» **Information supplied**:
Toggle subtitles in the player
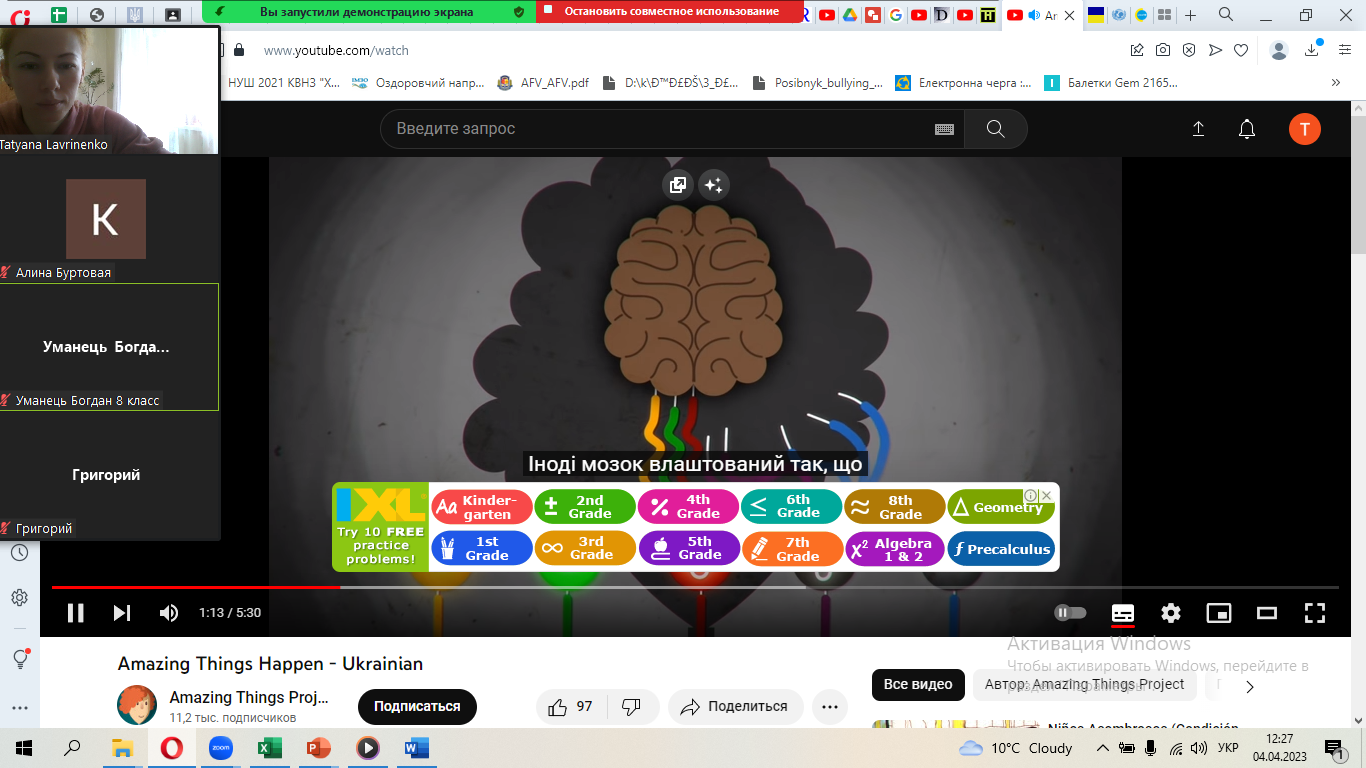1366x768 pixels. click(1123, 613)
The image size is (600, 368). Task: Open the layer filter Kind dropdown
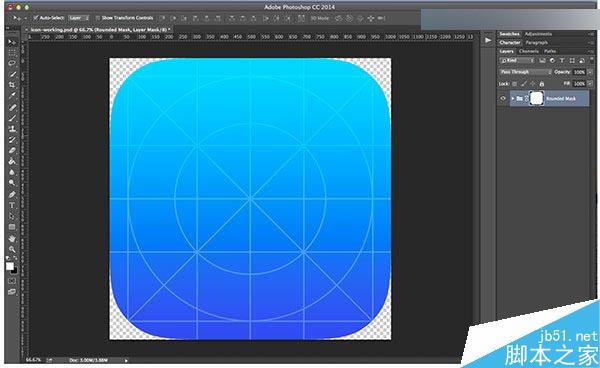pyautogui.click(x=517, y=60)
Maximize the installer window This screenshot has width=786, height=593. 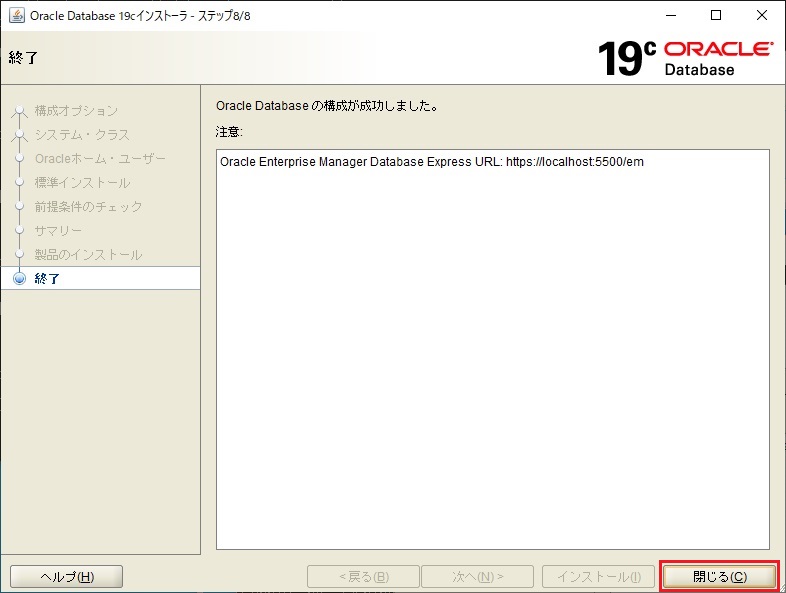click(x=716, y=15)
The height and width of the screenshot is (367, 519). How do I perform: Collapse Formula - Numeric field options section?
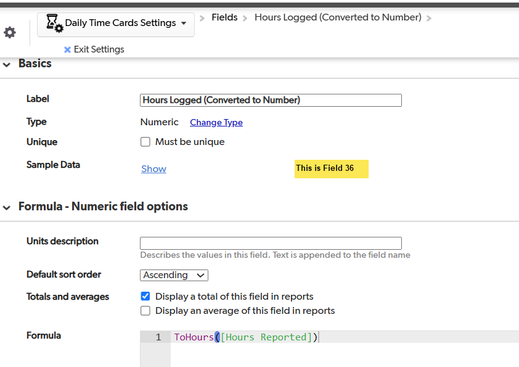coord(7,208)
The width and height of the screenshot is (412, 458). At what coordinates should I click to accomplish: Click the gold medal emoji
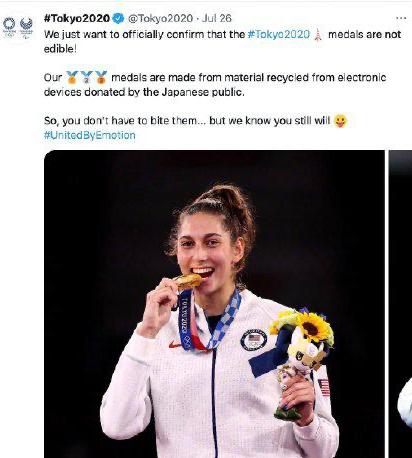[72, 77]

» **Task goal**: The answer consists solely of the lines from the one holding "The width and" through the final line of the records, both ends included, each duplicated exactly. Leave images out.

» **The answer**:
The width and height of the screenshot is (412, 458). At what coordinates should I click to accomplish: Click the gold medal emoji
[72, 77]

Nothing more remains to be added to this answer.